# TASK DIRECTIONS:
Wherever the string "Open" shows up in the records below, return that line.

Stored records
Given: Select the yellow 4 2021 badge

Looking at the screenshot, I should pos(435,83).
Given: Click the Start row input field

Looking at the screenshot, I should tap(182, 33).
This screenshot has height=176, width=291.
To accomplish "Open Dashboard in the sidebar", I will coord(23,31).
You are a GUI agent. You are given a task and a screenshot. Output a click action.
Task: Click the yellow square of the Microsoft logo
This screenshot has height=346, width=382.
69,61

* * *

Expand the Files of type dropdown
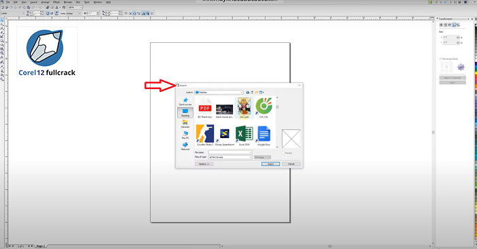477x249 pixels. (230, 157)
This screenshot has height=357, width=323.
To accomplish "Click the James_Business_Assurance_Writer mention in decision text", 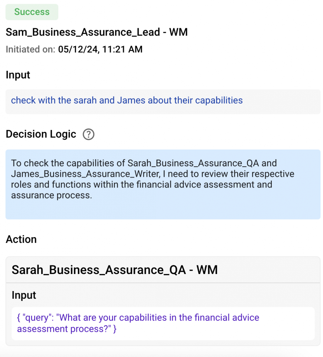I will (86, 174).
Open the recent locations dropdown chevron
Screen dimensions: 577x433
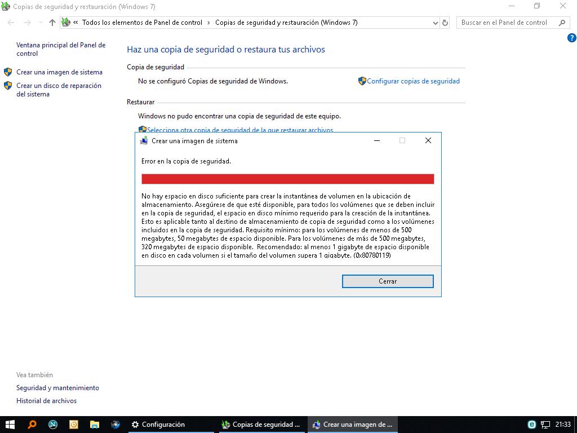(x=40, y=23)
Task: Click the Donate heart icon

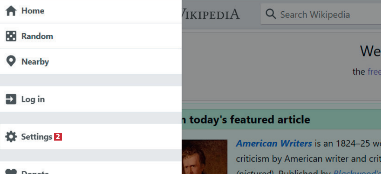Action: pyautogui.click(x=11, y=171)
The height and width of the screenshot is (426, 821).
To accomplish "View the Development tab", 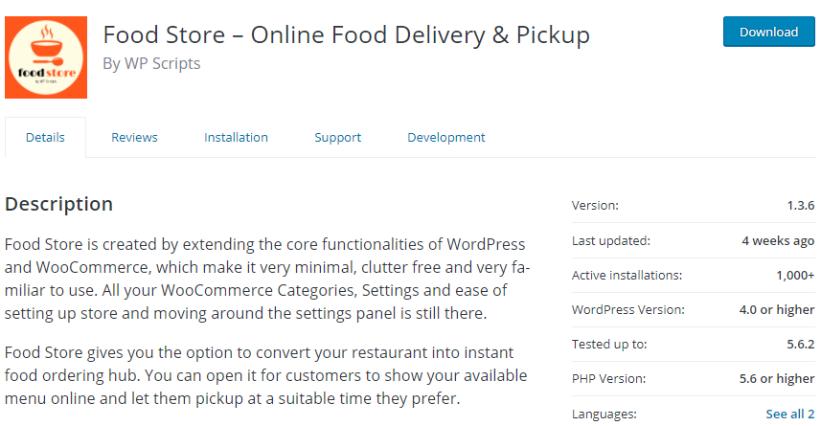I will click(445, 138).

# RESULT:
To accomplish "Open Dashboard in the sidebar", I will coord(23,31).
Open the recent locations dropdown chevron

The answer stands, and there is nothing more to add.